--- Okuma parçası ---
1984 yılından bu yana sadece iki adayın yarışıp sırasıyla Belediye Başkanlığı koltuğuna oturduğu bir dönemde ilçede özgüveni yüksek ve çevresi tarafından çok sevilen bir isim çıkıp “Ben de varım” dedi. Van’a uzak olması sebebiyle diğer ilçere nazaran az bahsedilse de sahip olduğu değer ve güzellikleri ile her Vanlının aklında yer edinen bir yer olan Çatak’ta hem devam eden bu düzeni hem de ilçenin kaderini değiştirmek için çıkan Cihan Yalçın, gösterdiği cesaret örneği ile hiç şüphesiz sadece ilçe de değil Van kamuoyunda da ciddi bir takdir alan isim haline geldi kısa sürede. İmam hatip kökenli olması hasebiyle Van’a bağlı ilçelerde büyük bir tecrübe edinen sonraki süreçte ise öğrenimine devam ederek tamaladığı üniversite eğitimlerinin ardından son olarak da Çatak Kaymakamlığı Özel Kalem Müdürlüğü’ne tanan genç ve kariyer anlamında yetkin bir yere gelen Yalçın, hiç şüphesiz Çatak halkının da rahatlıkla benimseyeceği bir isim olarak ön plana çıkıyor. Halkın siyaset öncesi süreçte de büyük bir sevgi ve saygı duyduğu bir isim olarak aday adaylığı sürecinin başından bu yana tam destek verdiği Yalçın, ilçede yürüttüğü görevler ve köyleri çok yakından bilmesiyle de bir adım öne çıkıyor yine. En ücra köşelerine kadar gitmesi ve kamu sektöründeki hizmetleri nenediyle Çatak’ta sevilen ve halk nezdinde karşılığı olan bir isim olan Cihan Yalçın, her haliyle bu yükün altında kalacağını gösterir bir birikime de sahip duruşuyla dikkat çekiyor. Siyasette yeni bir yüz olmasına rağmen edindiği izlenimler ve sorunlara yaklaşımı ile etkileyici bir hitabet sergileyen ve çözüm odaklı meselelerde kendine güvenen bir siyasetçi profili çizen Yalçın, “Görev verilirse en iyisini yaparım” şeklindeki hal ve hareketleriyle de farkını iyice yansıtıyor. İşte onunla ilgili tüm bu izlenimlerin ardından biraz da kendisini anlatması için aday Cihan Yalçın ile bir araya geldik ve kendisini dinledik. İşte o adayın gözünden Çatak ve ilçeye dair her şey:

 

Röportaj: Ömer Aytaç AYKAÇ-Önder ALTINAL/Şehrivan

 

Biraz kendinizden bahseder misiniz?
--- Veri bloğu ---
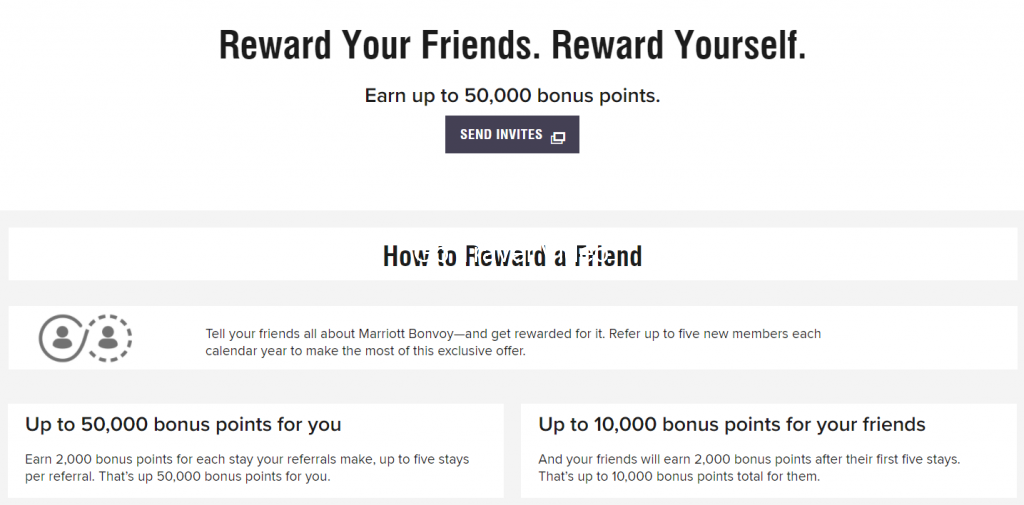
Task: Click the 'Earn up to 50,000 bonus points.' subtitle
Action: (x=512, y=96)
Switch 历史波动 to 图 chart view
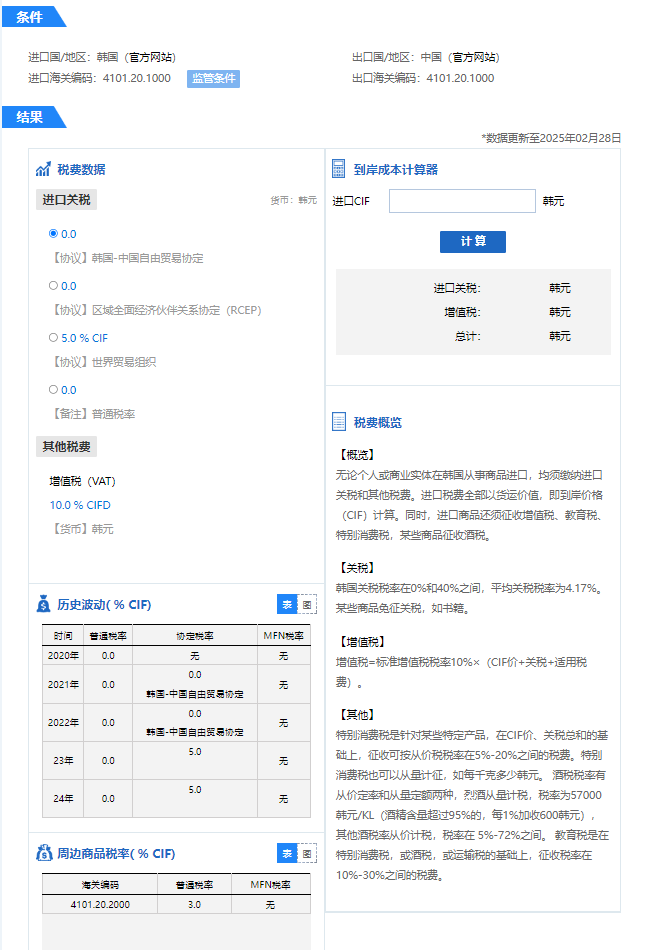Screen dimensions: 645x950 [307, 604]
---
- _Yönerge 1_: Çatak'taki belediye başkanlığı adaylığıyla ilgili okuma parçasına göre, ilçede hangi yıldan bu yana yalnızca iki aday yarışıp sırayla belediye başkanlığı koltuğuna oturmuştur?
- _Yönerge 2_: Çatak adayı Cihan Yalçın'la ilgili okuma parçasını kaldığı yerden sürdürün.
Satırlar okuma parçasından bağımsız, ayrı bir malzemedir.

- _Alıştırma cevabı 1_: 1984 yılından bu yana.

- _Alıştırma cevabı 2_:
 

1981 Hakkâri doğumluyum. İlk ve ortaokulu Hakkâri’de okudum. Liseyi İmam Hatip Lisesi’nde okudum. 2000 yılında Van’ın müftülüğünde göreve başladım. Daha sonra Başkale, Gürpınar ve Çatak’da müftülüklerde görev yaptım. Bu süre zarfında Özalp Meslek Yüksek Okulu’nda da bilgisayar muhasebe okudum. 2011 yılından istifa ettiğim güne yani2013’e kadar Çatak’da Kaymakamlık Yazı İşleri Müdürlüğü vekilliği, daha sonra köylülere hizmet götürme müdürlüğü tüketici sorum hakem heyeti başkanlığı yaptım. Bana göre tüketici sorumluluk hakem heyeti önemli bir başkanlıktır.

 

“BAŞLADIYSA YAPARIM”

 

Ben ilçelerde bu işe başladığımda eski dosyalar bulunuyordu ve bu dosyalarda tecrübe istiyordu. Çünkü Kaymakamlık büyük çaplı bir kurumdur ve bunun neticesinde de tecrübe istiyor elbette. Bende bu konuda tecrübe sahibi olmak için tüketici sorumluluklarına baktım. Benden önceki müdür arkadaşım bu olayı başlatmış, komisyon kurmuş, başkanlığını üstlenmiş ama sadece bu çalışma ile ilgili sadece 2 dosya bulunmaktaydı. Bu dosyalardan bir tanesi lehte diğer bir tanesi aleyhte sonuçlanmıştı. Bende bunu görünce hemen komisyonu topladım. Bu iş böyle olmaz. Ben bu işe başladıysam, bu işi iyi yapacağım, ne kadar yorulursam yorulayım insanların hizmetine kendimi adayacağım. İnsanlara nasıl faydalı olacaksam onu yapacağım dedim.

 

“ÇÖZÜM İÇİN NE GEREKİYORSA YAPTIK”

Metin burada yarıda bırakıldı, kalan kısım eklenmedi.